CPTED wasn't the first kid on the prevention block. Police have always done prevention (still do), most of it unevaluated, superficial and generic. None of it place-based or specific.

Scholars made contributions to prevention, especially 1930s sociologists like Robert Shaw at the University of Chicago who created the Chicago Area Project. (Still running, still successful.)

Giants also came from geography. From 1968 geographers began writing books on place-based crime. Led by Harries in the US, Scott in Australia, and Herbert in the UK, the geography of crime later became environmental criminology.

It probably didn't prevent much crime. But it added to our understanding and moved the place-is-important debate squarely into CPTED turf. Which brings us back to CPTED and its birthday. It's worth learning what the pioneers actually said.

Then I came across this rare, and oddly haunting, film of Oscar Newman speaking to the inaugural session of the United Nations Habitat conference in 1976 Vancouver.

Click here to view it.

A ghost from our past talking about our world today.

3 Replies so far - Add your comment

  1. The structural revitalization of geographical areas defined by social groups with specific common characteristics is a vital component of urban renewal. But we cannot lose sight of the fact that it is the human element that drives the anti-social behavior.  

    Socialization vs. individualism must be fully understood and then addressed in the most effective manner – at what age and at what level of intervention by the state will provide the most effective results.  

    A good example is the Stanford experiment where normal well educated and adjusted males were randomly selected to participate in an experiment in the basement of the university.  Half were randomly selected as guards and the others were selected as prisoners.  After one week the experiment had to be shut down as the guards were demonstrating a group mentality utilizing demeaning and oppressive measures in relation to the prisoners.  The prisoners on the other hand were starting to exhibit noticeable signs of stress. 

    Pretty much reminds me of the novel, “Lord of the Flies”.
    Most anti-social behavior has some level of group involvement.  Individualism is lost (self assessment and evaluation of consequences for self and others) to the momentum of the group mentality.  Changes to our environment can reduce or eliminate for a period of time anti-social behavior but the true issue (root cause) resides in most cases with the aforementioned issue.
    Just some good old Canadian thoughts during frigid temperatures.

    - Greg Mills

  2. This comment has been removed by a blog administrator.

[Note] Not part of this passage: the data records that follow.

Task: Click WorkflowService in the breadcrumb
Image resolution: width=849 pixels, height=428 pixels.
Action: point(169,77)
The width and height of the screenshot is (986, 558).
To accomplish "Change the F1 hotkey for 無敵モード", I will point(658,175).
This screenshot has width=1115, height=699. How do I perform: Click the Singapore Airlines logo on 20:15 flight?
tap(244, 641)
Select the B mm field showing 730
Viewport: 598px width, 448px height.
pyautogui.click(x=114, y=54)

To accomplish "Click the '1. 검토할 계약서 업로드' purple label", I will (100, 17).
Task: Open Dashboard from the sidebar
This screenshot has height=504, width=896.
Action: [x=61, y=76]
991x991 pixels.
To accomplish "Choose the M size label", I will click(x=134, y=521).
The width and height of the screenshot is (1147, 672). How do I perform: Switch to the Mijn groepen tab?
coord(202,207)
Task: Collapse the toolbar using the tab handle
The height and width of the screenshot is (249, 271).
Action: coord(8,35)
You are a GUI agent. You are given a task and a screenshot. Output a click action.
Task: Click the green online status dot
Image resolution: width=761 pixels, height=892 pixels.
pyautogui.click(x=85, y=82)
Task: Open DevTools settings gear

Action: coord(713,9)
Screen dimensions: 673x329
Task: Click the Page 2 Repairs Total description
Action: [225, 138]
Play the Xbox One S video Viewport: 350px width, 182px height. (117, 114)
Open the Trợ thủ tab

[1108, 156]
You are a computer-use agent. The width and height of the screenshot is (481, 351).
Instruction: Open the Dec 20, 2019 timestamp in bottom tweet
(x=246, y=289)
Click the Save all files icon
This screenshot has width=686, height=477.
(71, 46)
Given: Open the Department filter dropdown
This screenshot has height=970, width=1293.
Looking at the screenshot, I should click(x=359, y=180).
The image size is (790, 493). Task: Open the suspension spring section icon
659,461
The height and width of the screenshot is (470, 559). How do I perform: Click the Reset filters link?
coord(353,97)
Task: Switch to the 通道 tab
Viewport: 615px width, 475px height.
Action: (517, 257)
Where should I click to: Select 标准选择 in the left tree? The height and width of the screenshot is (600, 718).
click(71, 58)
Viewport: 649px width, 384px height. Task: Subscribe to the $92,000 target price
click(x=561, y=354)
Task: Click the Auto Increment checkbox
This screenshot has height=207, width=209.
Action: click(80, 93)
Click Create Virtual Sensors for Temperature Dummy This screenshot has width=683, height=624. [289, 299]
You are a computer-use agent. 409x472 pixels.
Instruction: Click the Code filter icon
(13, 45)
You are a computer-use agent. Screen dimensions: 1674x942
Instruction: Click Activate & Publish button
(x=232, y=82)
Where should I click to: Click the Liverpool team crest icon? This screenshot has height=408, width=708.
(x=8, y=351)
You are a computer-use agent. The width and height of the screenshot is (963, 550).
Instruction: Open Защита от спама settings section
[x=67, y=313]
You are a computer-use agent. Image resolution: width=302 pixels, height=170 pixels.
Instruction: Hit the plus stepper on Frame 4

  3. I couldn't agree more, Greg.

    It's fascinating to me that the early CPTED pioneers spent considerable time writing about social interactions, cohesion, and root causes. It was their followers in subsequent generations - the geographers, environmental criminologists, and even many prevention practitioners - who ignored the social roots of crime causation and siphoned off the physical opportunity strategies as THE tools of CPTED. Take a look at the curricula of CPTED courses in the province where you work! We've clearly gone off the theoretical rails.

    Also fascinating is the number of teachers and practitioners who apply access control, turf control and surveillance as though that is the end of the story (not all of course, but still too many).

    I cannot see how anyone reading Newman's "Communities of Interest" or Jacobs "Death and Life" can make that mistake. But, there it is.

    When we created 2nd Generation CPTED, and now SafeGrowth, it was my hope we could move the CPTED project forward.

    It remains my dream!

    Thanks for the comments Greg. Stay warm.